Th: What you are expecting in a relationship is that someone take care of you (Cl: Yeah, (laughs)) but you think it is unrealistic probably (Cl: Yeah) to expect that, (Cl: Yeah, I guess so) to want someone to take care of you.
Cl: Yeah. (yawns) I, I don’t know, that’s for me like, taking care of somebody else, you know, if I have to (laughs).
Th: Hm, hm.
Cl: It’s a tremendous burden to expect somebody else to do that for you … uh.
Th: It’s a tremendous burden to expect someone else to take care of you.
Cl: Yeah, yeah … but I still have these thoughts, these childhood feelings that I am still looking … for someone to take care of me.
Th: Hm, hm. You still have … these childhood feelings (Cl: Yeah) strong needs … to be taken care of.
Cl: Yeah. I think I see, here again, here we go back to gambling now.
It’s all kind of tied in, tied in to gambling. (T: Hm, hm.)
1 Editor’s Note: Presented at the First Annual Meeting of the Association for the Development of the Person-Centered Approach which met in Chicago, Illinois at International House on the University of Chicago Campus September 3–7, 1986.
2 These are discussed further in ‘The Core Values and Theory of the
Person Centered Approach’ by Jerold Bozarth and Barbara Temaner Brodley presented at the First Annual Meeting of the Association for the Development of the Person Centered Approach which met in Chicago, Illinois at International House on the University of Chicago Campus September 3–7, 1986.
3 This statement is from the perspective of the client centered therapist not the client. The client is the judge, for him¬self, of whether or not any therapy or treatment or technique is therapeutic for him, and of whether or not the benefits he has received outweigh what he may have suffered.

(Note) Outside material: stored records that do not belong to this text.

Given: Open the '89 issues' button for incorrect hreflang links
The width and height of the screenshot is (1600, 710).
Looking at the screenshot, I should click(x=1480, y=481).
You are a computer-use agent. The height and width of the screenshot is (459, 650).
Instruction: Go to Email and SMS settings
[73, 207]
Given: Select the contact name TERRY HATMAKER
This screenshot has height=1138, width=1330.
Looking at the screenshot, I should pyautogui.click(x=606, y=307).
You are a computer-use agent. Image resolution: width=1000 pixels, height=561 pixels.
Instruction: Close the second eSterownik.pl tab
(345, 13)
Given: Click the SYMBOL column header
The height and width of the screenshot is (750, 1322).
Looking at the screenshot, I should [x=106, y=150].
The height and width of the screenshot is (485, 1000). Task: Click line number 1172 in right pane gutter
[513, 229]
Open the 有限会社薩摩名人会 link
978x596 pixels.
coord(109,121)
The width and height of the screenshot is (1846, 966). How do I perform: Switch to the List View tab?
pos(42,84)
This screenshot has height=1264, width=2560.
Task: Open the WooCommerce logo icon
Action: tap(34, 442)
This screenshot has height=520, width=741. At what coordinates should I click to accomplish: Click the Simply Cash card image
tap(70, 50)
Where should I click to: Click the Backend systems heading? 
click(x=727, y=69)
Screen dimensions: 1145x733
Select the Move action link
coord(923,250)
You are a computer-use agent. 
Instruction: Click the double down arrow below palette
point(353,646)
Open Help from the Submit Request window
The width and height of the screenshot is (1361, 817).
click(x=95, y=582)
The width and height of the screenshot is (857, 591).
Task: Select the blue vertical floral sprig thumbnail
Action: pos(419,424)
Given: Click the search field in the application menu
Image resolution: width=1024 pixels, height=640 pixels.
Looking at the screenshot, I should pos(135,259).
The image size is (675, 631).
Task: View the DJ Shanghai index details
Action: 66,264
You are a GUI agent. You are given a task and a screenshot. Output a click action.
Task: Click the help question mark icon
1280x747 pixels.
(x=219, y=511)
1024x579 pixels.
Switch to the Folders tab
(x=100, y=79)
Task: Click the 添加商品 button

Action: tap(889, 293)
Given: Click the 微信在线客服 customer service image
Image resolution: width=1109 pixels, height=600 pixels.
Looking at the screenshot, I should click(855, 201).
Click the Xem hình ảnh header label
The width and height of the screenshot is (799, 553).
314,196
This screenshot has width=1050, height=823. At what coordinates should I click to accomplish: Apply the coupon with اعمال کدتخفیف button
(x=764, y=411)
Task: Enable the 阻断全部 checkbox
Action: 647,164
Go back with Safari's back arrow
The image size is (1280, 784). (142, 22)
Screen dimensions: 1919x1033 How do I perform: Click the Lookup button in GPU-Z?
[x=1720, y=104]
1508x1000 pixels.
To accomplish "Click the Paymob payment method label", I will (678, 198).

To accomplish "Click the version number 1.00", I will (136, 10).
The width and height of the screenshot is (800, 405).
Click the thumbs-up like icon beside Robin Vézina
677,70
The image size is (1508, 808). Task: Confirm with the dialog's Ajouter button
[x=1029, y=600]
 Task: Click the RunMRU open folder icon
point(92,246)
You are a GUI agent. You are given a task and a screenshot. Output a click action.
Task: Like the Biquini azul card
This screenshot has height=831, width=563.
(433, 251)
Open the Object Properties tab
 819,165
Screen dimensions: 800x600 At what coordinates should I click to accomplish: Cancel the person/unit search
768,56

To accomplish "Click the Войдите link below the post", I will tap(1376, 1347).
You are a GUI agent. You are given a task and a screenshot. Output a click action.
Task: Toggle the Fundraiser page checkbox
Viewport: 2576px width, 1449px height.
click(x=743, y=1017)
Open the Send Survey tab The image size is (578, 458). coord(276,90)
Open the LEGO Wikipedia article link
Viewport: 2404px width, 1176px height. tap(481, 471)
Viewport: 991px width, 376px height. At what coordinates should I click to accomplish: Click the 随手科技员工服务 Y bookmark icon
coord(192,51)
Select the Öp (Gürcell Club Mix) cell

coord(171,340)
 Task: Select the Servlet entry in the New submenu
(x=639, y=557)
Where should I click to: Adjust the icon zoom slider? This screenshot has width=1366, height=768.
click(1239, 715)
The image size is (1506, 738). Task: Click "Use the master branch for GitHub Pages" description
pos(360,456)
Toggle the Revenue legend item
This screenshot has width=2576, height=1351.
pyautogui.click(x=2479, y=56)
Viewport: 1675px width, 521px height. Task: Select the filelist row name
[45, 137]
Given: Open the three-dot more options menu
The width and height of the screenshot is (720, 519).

4 The first segment is a transcript from a film of Carl Rogers with ‘Miss Mun’. The second segment is part of a therapy interview by Carl Rogers that was used in a research study – Studies of Therapeutic Orientation: Ideology and Practice by Nathaniel Raskin (1974). The third segment is from a demonstration interview by Barbara Temaner Brodley with Monika done is Szeged, Hungary, 1986. The fourth segment is from an interview by Usha Surabhi with a client, 1986.
5 In the course of many years, Barbara transcribed and supervised others in transcribing Rogers’ therapy and demonstration sessions. In 1986 the two appendix transcripts of Rogers work (I & II) contained more omissions than they do now. At some point, Barbara began the process of “polishing” them through multiple listenings of the tapes. Her transcript work culminated in a joint effort with Germain Lietaer to transcribe for purposes of study and research all of Rogers available sessions (Lietaer & Brodley, 2003) and to share them through an informal email publication (Brodley & Lietaer, 2006). We have updated this appendix with the 2006 version of these segments selected by Barbara in 1986.
6 From a demonstration interview by Barbara Temaner Brodley in Szeged, Hungary, 1986 that was later published (Brodley, 1999).
7 From an interview by Usha Surabhi with a client, 1986.